- [Passage to read]
━━━━━━━━━━━━━━━━━━━━━━━━━━━━━━
These NCERT Solutions for Class 9 Maths Chapter 9 Areas of Parallelograms and Triangles Ex 9.4 Questions and Answers are prepared by our highly skilled subject experts.

NCERT Solutions for Class 9 Maths Chapter 9 Areas of Parallelograms and Triangles Exercise 9.4

Question 1.
Parallelogram ABCD and rectangle ABEF are on the same base AB and have equal areas. Show that the perimeter of the parallelogram is greater than that of the rectangle.
Solution:
Given: Parallelogram ABCD and rectangle ABEF with the same base AB and equal areas.

To prove that: Perimeter of ||gm ABCD > perimeter of rectangle ABEF.
i.e., AB + BC + CD + AD > AB + BE + EF + AF.
Proof: Since opposite sides of a ||gm and a rectangle are equal.
∴ AB = CD (Opposite sides of || gm)
and AB = EF (Opposit sides of rectangle)
∴ CD = EF
or AB + CD = AB + EF ……(i)
Now, we know that all the segments tlat can be drawn to a given line from a point not lying on it, the perpendicular segment is the shortest.
∴ BE < BC and AF < AD
∴ BC + AD > BE + AF ……(ii)
Adding (i) and (ii) we get
AB + CD + BC + AD > AB + EF + BE + AF
or, AB + BC + CD + AD > AB + BE + EF + AF
Therefore, the perimeter of || gm ABCD > perimeter of rectangle ABEF.

Question 2.
In Fig. 9.30, D and E are two points on BC such that BD = DE = EC. Show that ar (ABD) = ar (ADE) = ar (AEC). Can you now answer the question that you have left in the ‘Introduction’, of this chapter, whether the Held of Budhia has been actually divided into three parts of equal area?

Solution:
Given: In ΔABC, D and E are two points on BC such that BD = DE = EC.
To prove that: ar (ΔABD) = ar (ΔADE) = ar (ΔAEC)
Construction: Draw AL ⊥ BC
Proof: In ΔADE
ar (ΔADE) = \(\frac {1}{2}\) × DE × AL ……(i)
ar (ΔABD) = \(\frac {1}{2}\) × BD × AL
or, ar (ΔABD) = \(\frac {1}{2}\) × DE × AL …(ii) (∵ BD = DE)
From equation (i) and (ii)
━━━━━━━━━━━━━━━━━━━━━━━━━━━━━━
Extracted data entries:
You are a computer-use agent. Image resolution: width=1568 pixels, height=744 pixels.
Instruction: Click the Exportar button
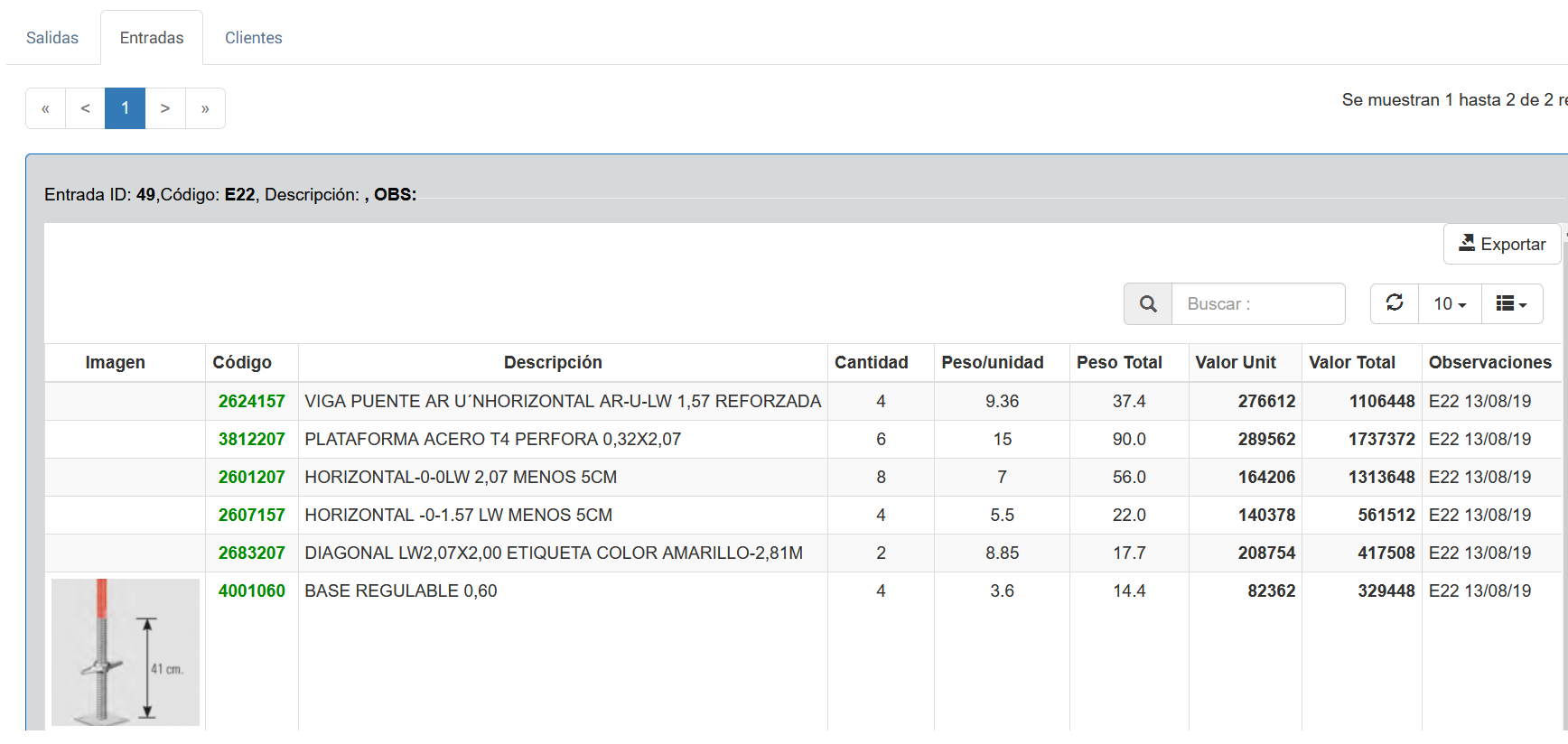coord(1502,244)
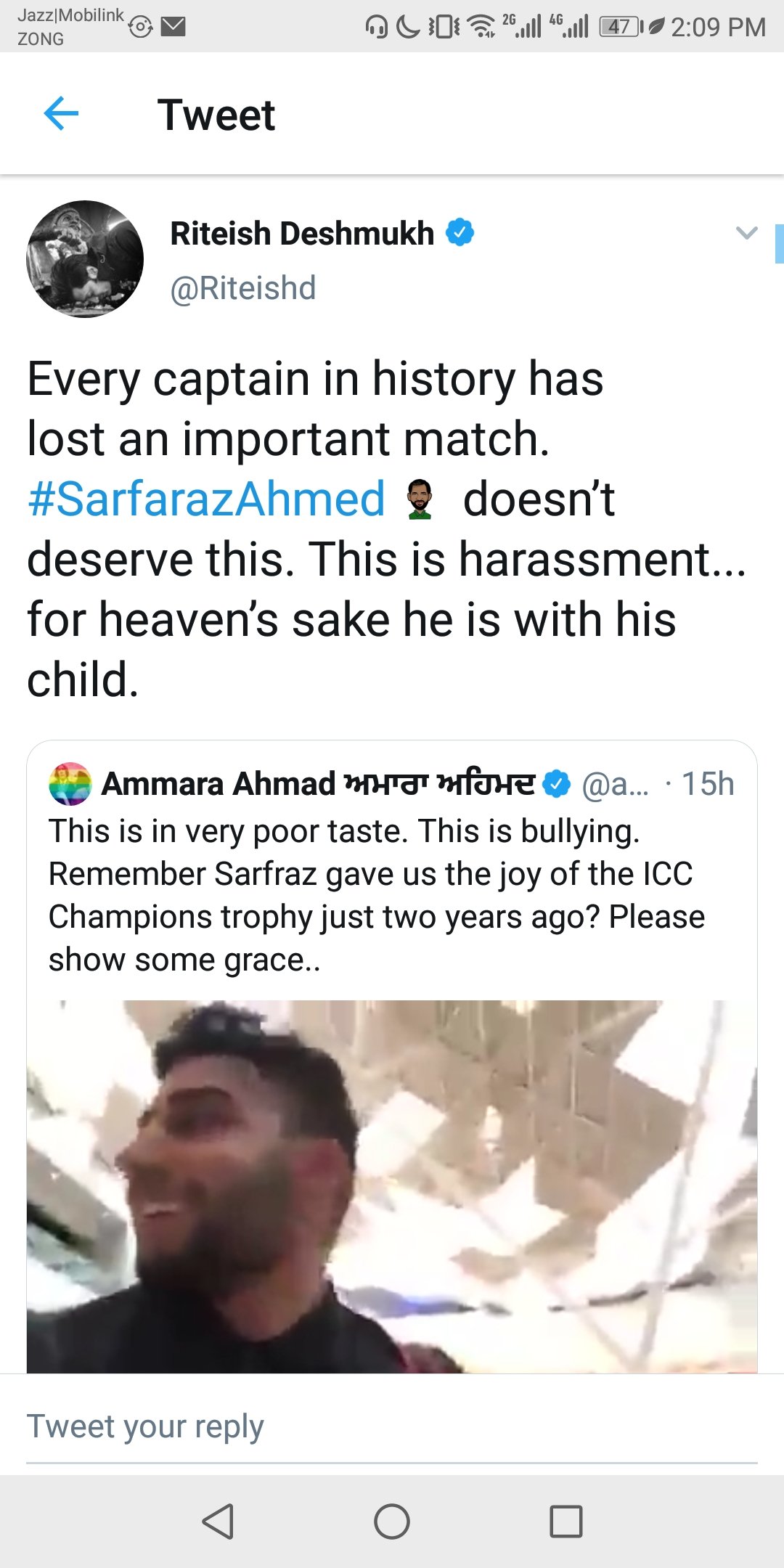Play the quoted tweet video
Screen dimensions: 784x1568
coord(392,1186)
━━━━━━━━━━━━━━━━━━━━━━━━━━━━━━
- [Exercise task] In the exercise solutions, what construction is made in the solution to Question 2?

- [The response] AL is drawn perpendicular to BC.